Development of a Weighted Productivity Model for a Food Processing Industry


  • B Kareem Department of Industrial and Production Engineering, Federal University of Technology, Akure, Ondo state, Nigeria
  • A S Ilori Department of Industrial and Production Engineering, Federal University of Technology, Akure, Ondo state, Nigeria
  • A S Lawal Department of Mechanical Engineering, Ekiti State University, Ado Ekiti, Nigeria



Productivity Attributes, Food Processing Industry, Weighted Model, Competitiveness


In this paper, the data collected from a food processing industry was used to calculate the total productivity. It presents a comprehensive model and methodology for defining and measuring productivity attributes in the food processing industry. The proposed productivity model encompasses seven key factor groups, namely labor, capital, material, energy, machines, facility maintenance, and worker stress levels. Each group is further disaggregated into individual factors, which are assigned specific weights.
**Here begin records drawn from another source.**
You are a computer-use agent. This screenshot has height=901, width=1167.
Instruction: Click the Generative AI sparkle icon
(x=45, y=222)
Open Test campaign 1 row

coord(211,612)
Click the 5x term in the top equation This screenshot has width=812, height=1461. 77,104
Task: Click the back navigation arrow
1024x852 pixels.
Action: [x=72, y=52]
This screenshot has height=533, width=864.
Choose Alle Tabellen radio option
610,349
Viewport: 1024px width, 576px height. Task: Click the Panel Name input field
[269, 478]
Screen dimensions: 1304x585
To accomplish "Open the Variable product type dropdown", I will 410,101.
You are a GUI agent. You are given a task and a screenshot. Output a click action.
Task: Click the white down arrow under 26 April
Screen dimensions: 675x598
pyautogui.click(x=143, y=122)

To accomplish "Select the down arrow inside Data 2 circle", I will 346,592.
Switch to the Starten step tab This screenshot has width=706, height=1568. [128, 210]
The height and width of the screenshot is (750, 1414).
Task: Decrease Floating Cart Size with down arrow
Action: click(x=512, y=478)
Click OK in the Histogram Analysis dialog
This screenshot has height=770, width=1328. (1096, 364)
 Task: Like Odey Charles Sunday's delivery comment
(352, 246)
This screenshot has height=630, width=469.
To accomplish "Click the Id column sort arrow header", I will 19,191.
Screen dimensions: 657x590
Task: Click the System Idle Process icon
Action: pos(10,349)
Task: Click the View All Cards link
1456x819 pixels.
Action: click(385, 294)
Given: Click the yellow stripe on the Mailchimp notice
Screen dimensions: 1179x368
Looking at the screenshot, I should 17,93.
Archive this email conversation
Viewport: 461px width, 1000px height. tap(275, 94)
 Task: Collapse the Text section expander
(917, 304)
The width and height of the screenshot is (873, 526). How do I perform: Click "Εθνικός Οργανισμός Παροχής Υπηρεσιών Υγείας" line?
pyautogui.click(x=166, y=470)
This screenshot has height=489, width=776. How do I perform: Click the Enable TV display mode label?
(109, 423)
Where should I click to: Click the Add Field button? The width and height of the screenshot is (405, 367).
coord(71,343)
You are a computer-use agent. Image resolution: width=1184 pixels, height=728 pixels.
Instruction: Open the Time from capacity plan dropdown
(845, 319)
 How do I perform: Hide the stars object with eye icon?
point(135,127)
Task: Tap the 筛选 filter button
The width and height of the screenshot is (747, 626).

The mathematical expression of the productivity index model involves summing the weighted individual factors and dividing the result by the total number of group factors. In the case study conducted at a Nigerian food processing company, the developed model was applied to measure the productivity levels. The findings revealed that the current productivity of the company stands at approximately 90%. By utilizing the model, the parameters of productivity were measured, and the results were set as baseline values for future assessments. The study outcomes shed light on the perceived importance and weight values of factors within each group, highlighting their significance in influencing productivity within a technologically advanced food processing corporation. This research contributes valuable insights into the measurement and enhancement of productivity in the food processing industry, offering a structured framework for evaluating process outcomes and optimizing operations to enhance competitiveness. Incorporating the current productivity level of 90% and setting it as the baseline value provides a reference point by allowing comparisons and analysis of productivity improvements over time.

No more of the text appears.